With a week to go, a beautifully-preserved gold medal from the 1904 Olympic Games in St. Louis had reached $168,209 at auction against an expected sales price of $150,000. But that was only the beginning.

The 384-item Olympic memorabilia offer from Boston-based RR Auction finished on Thursday evening, with a sensational final price for the 1904 gold at $436,297!

Wow!

This was a rare piece; RR Auction chief operating officer Bobby Eaton explained, “It is the BEST 1904 medal to ever come to auction.”

St. Louis was the first Olympics to use the now-traditional gold, silver and bronze-medal scheme for the top three placers. This specific medal was presented to winner Fred Schule of the U.S., who led an American sweep. The Olympic Games was part of the much larger, seven-month-long Louisiana Purchase Exposition, better known as the St. Louis World’s Fair.
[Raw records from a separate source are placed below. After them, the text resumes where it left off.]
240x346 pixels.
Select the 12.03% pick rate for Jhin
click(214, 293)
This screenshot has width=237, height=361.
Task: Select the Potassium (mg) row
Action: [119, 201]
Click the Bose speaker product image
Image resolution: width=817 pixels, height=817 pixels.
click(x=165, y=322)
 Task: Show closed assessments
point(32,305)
Minted in New York, the medal is in excellent condition and includes part of its original, four-color ribbon and gold clasp, and is offered in its original, worn, leather case, reading “Medal for Olympic Games, Universal Exposition, St. Louis U.S.A., F. J. V. Skiff, Dir. of Exhibits, Jas. E. Sullivan, Chief.”

This was not the only star item at the auction, as 18 other items sold for $15,000 or more:

● $128,618: 1998 Nagano Winter Olympic gold medal for ski jumping
● $93,137: 1968 Grenoble Winter Olympic torch (one of 33 made)
● $79,865: 1956 Stockholm Olympic equestrian gold medal
● $64,421: 2012 London Olympic gold medal for men’s volleyball
● $53,719: 1904 St. Louis Olympic silver medal for football

● $40,000: 1998 Nagano Winter Olympic silver medal for ski jumping
● $37,268: 1994 Lillehammer Winter Olympic torch
● $34,343: 1894 Paris Olympic Congress silver commemorative medal
● $30,597: 2024 Paris Olympic torch
● $30,000: 1994 Albertville Winter Olympic torch (one of 133 made)
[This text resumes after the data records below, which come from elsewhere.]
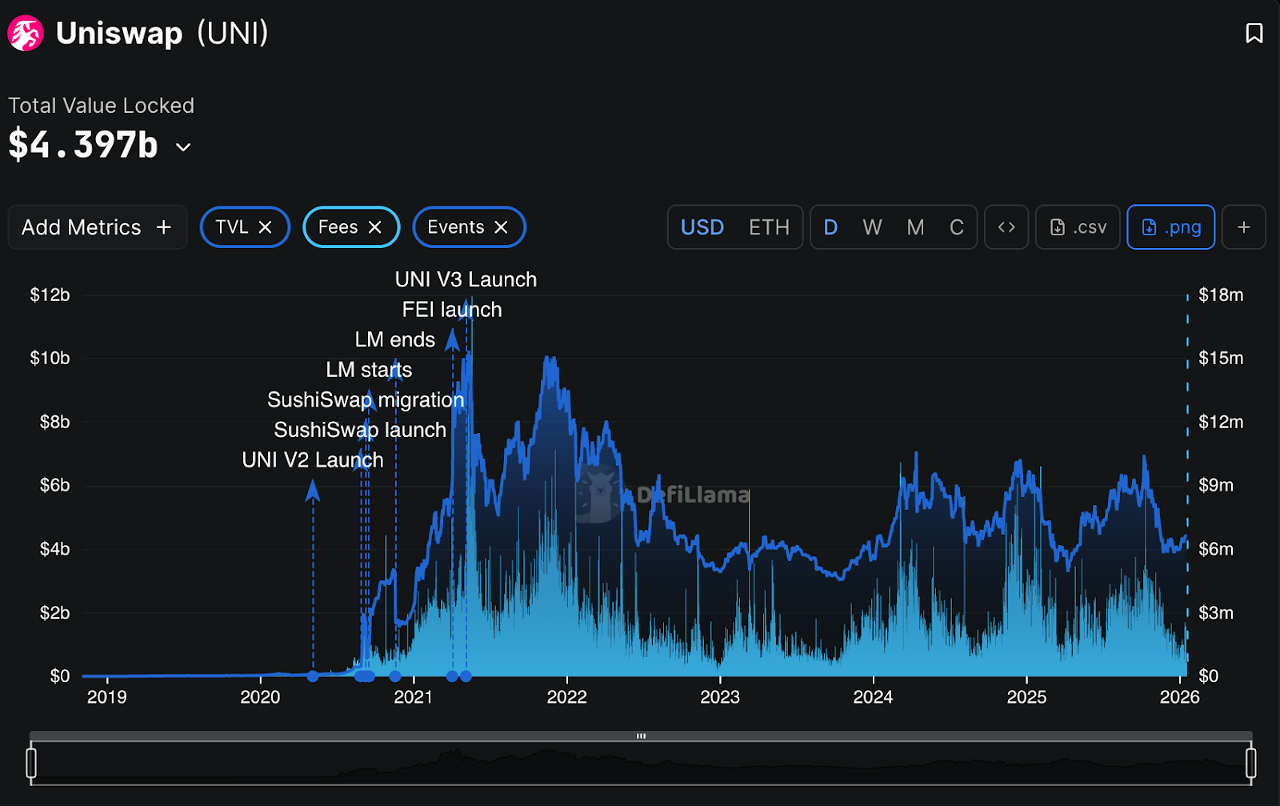Click the left handle of range slider

coord(31,763)
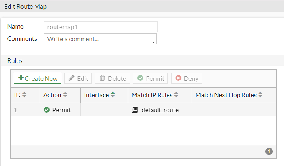Image resolution: width=284 pixels, height=166 pixels.
Task: Click the Deny button label
Action: pyautogui.click(x=191, y=79)
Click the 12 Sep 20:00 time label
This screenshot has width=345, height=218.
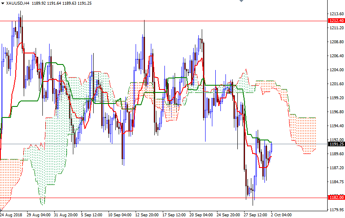point(147,215)
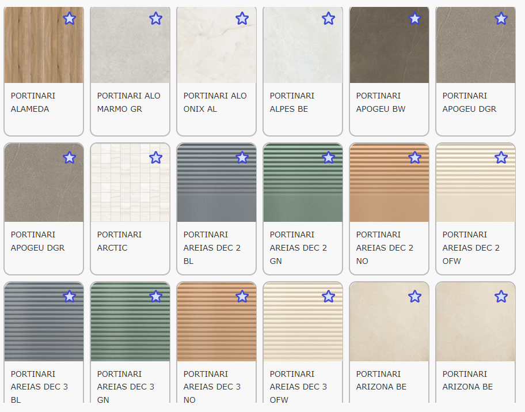Click the star on Portinari Alo Marmo GR
525x412 pixels.
155,18
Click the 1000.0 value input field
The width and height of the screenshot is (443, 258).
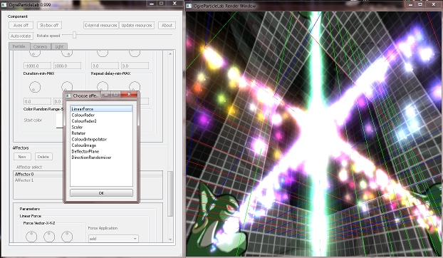pyautogui.click(x=67, y=66)
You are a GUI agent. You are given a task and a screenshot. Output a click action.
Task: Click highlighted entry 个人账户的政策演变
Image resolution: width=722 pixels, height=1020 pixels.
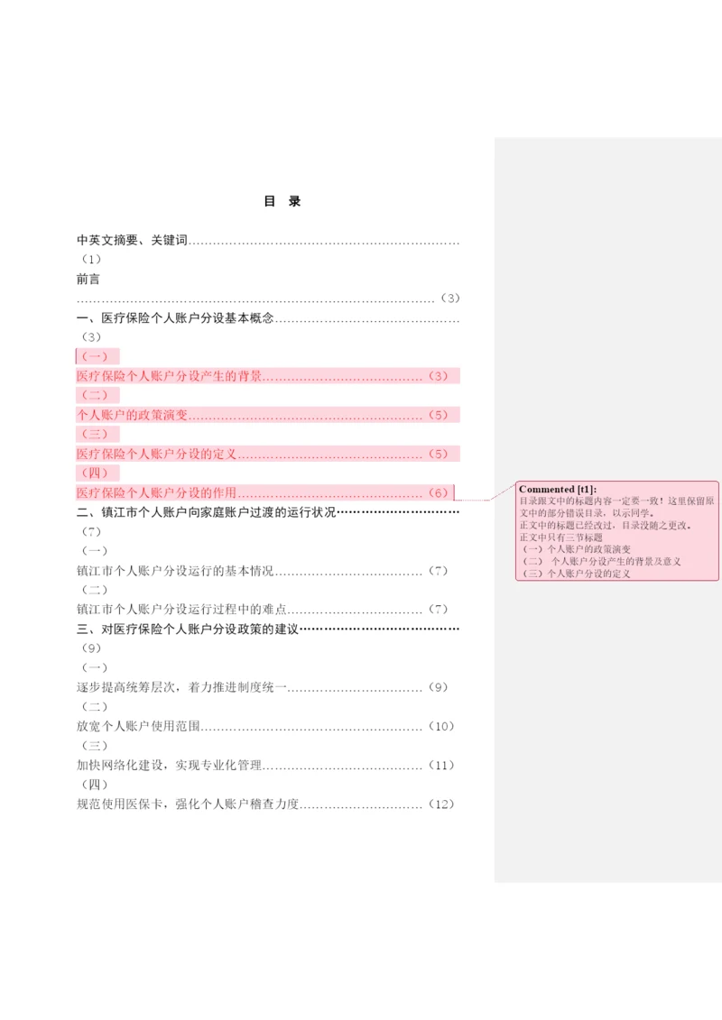132,414
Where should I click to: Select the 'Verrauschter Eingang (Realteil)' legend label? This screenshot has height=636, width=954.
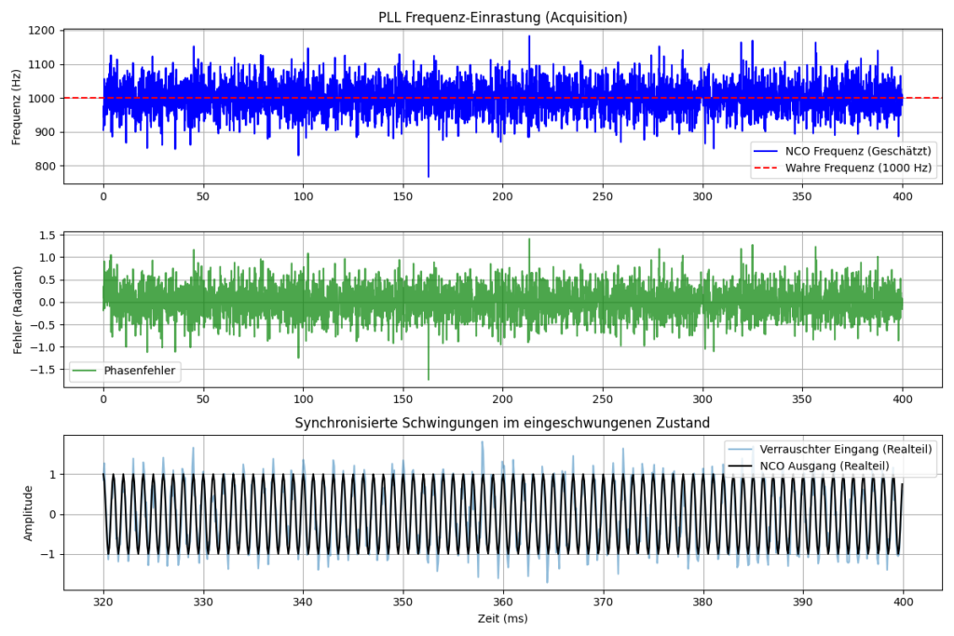(846, 449)
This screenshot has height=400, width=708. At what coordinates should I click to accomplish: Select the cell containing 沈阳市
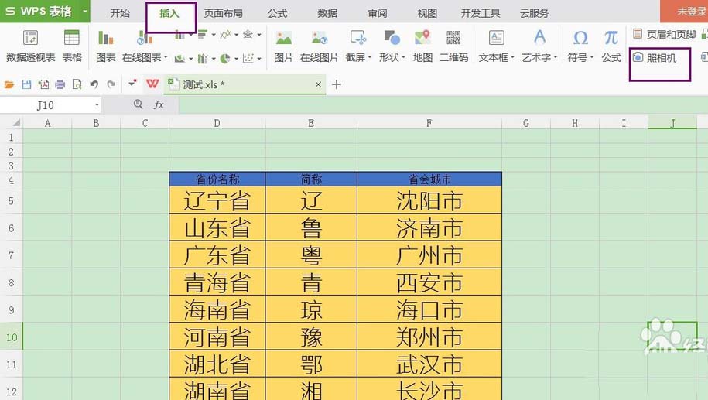429,201

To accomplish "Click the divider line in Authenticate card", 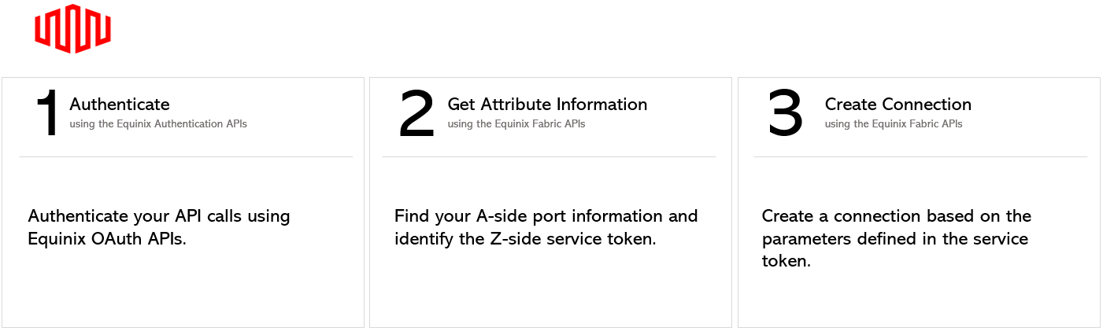I will point(186,156).
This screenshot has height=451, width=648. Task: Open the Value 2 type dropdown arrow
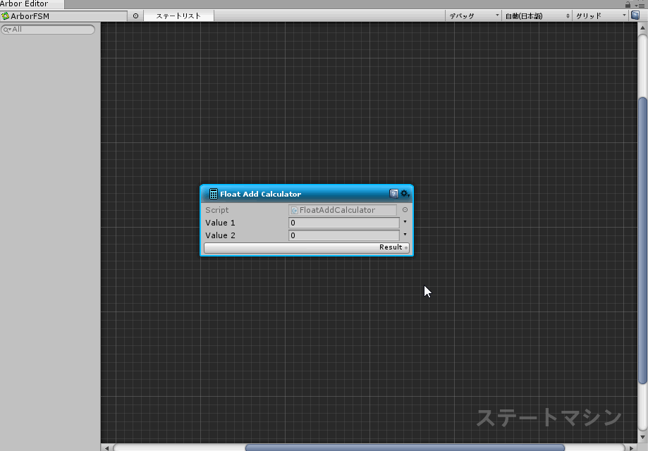[x=405, y=235]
● $27,815: 2024 Paris Olympic bronze medal for women’s wrestling
● $22,538: 1964 Tokyo Olympic gold medal for fencing
● $18,784: 1932 Los Angeles Olympic gold medal with box
● $18,782: 1908 London Olympic gold medal for field hockey
● $18,782: 1988 Calgary Olympic Winter torch and flame lamp

● $17,243: 1964 Tokyo Olympic torch
● $15,941: 1964 Innsbruck Olympic Winter gold medal for speedskating
● $15,028: 1998 Nagano Winter Olympic bronze medal for ski jumping

All three of the rare Nagano ski jumping medals – gold, silver and bronze – sold, for a combined total of $183,646!
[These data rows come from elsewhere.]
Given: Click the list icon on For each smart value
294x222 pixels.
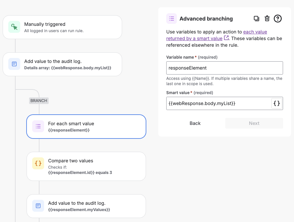Looking at the screenshot, I should [x=38, y=126].
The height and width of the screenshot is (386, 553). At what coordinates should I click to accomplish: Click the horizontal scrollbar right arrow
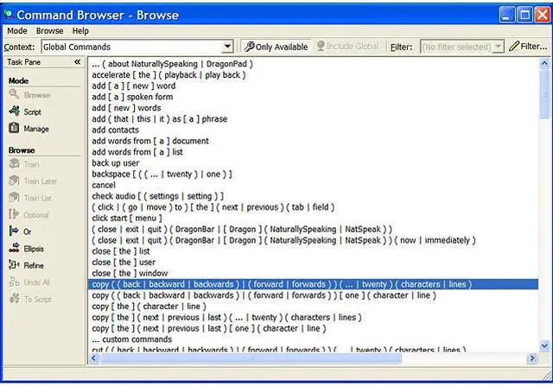533,358
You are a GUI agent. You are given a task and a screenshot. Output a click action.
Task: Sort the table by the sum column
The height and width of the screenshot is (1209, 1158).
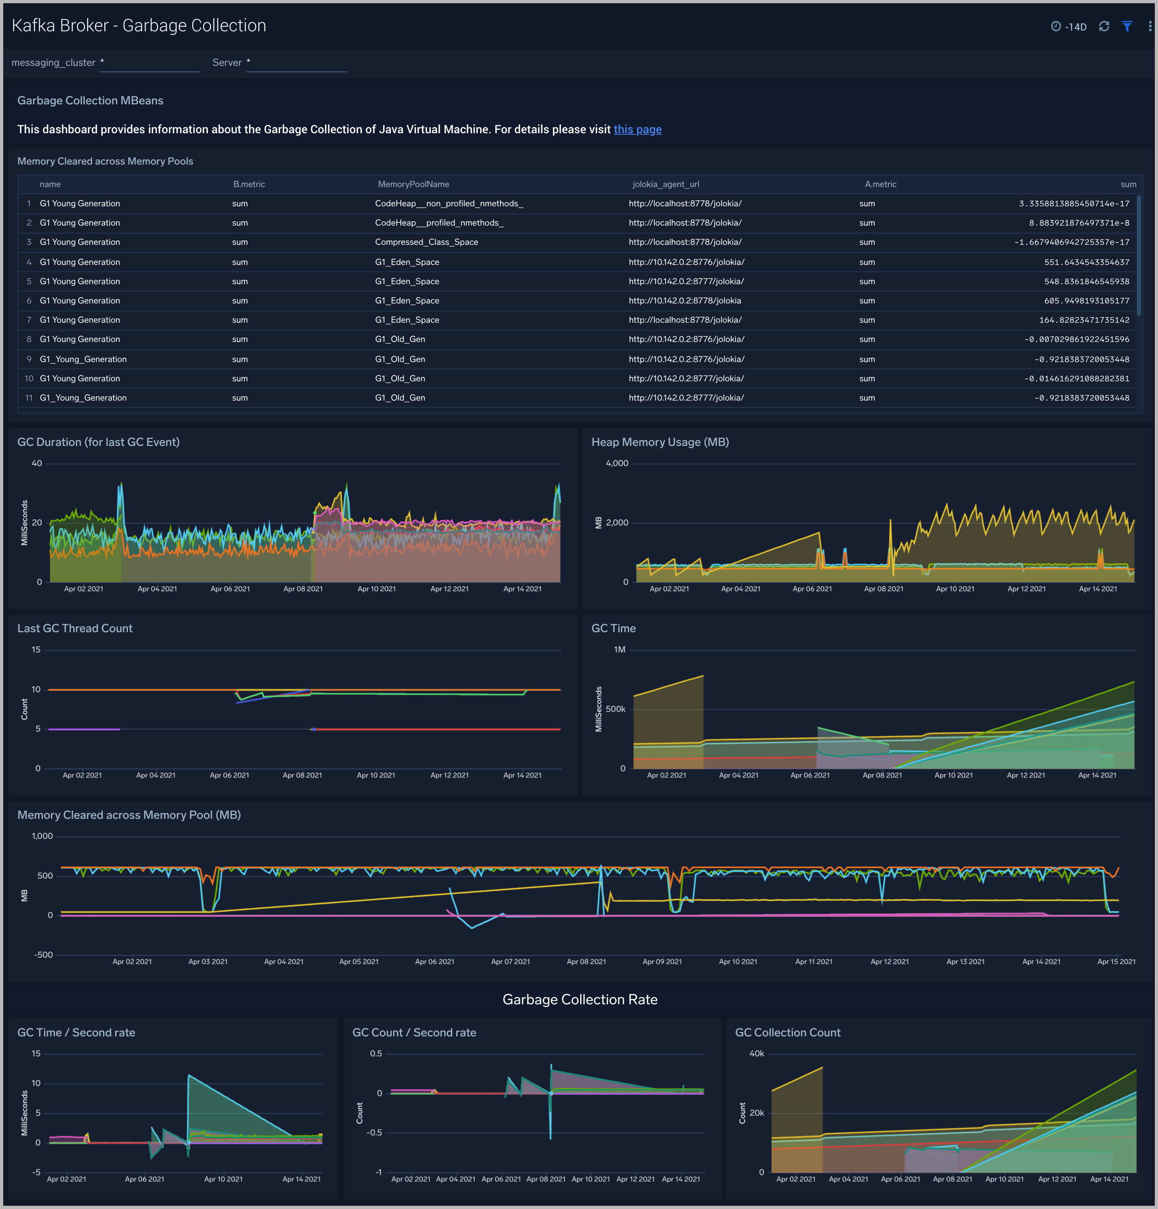1128,184
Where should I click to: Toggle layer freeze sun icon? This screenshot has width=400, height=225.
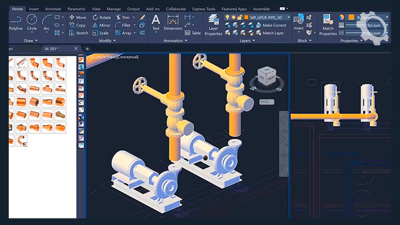[233, 17]
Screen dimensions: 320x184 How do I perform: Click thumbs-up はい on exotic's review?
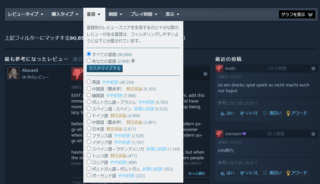click(x=227, y=113)
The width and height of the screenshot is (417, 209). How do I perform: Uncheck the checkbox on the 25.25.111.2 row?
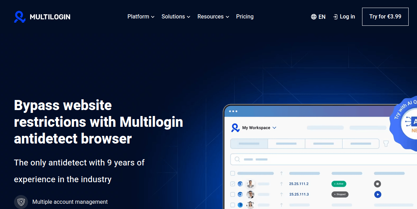[x=233, y=184]
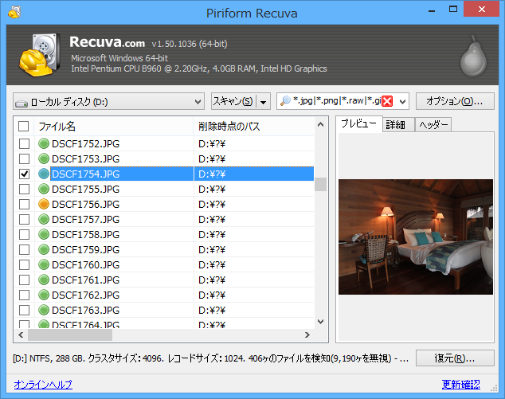This screenshot has width=505, height=399.
Task: Click the magnifier icon in the filter box
Action: (285, 101)
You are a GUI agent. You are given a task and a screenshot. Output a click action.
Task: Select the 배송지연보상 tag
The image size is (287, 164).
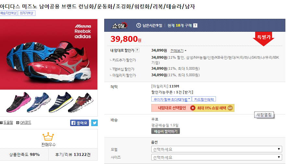[x=8, y=13]
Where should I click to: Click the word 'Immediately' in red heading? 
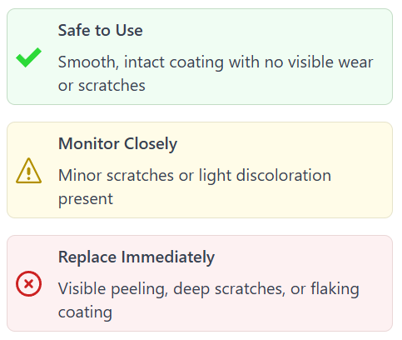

A good specimen of the gaudy Berlin 1936 “Chain of Office” given to International Olympic Committee members, which has shown up in several auctions over the past year, sold for $12,419, and the 1904 St. Louis Olympic participation medal – perhaps the rarest of all participation medals – sold for $11,270.

A group of three Tokyo 1964 medals – one gold, one silver and one bronze, from different events – sold for $9,075 and the four-torch collection from the late Phil Coles, an International Olympic Committee member from Australia, from Rio 2016 and Winter Games from 2002-2018-2022 went for $8,639.

A collector of highly-prized IOC Session badges snapped up the Coles collection of 30 badges from 1984 to 2021 for $5,453. Among the lesser-priced items, a glorious blue-and-white banner from the Lake Placid Olympic Center – where the “Miracle on Ice” game took place, went for $495.

The auction showed that 289 items sold, down to $200, a spectacular showing, but especially for the 1904 St. Louis gold, in one of the least-regarded Olympic Games of the modern era.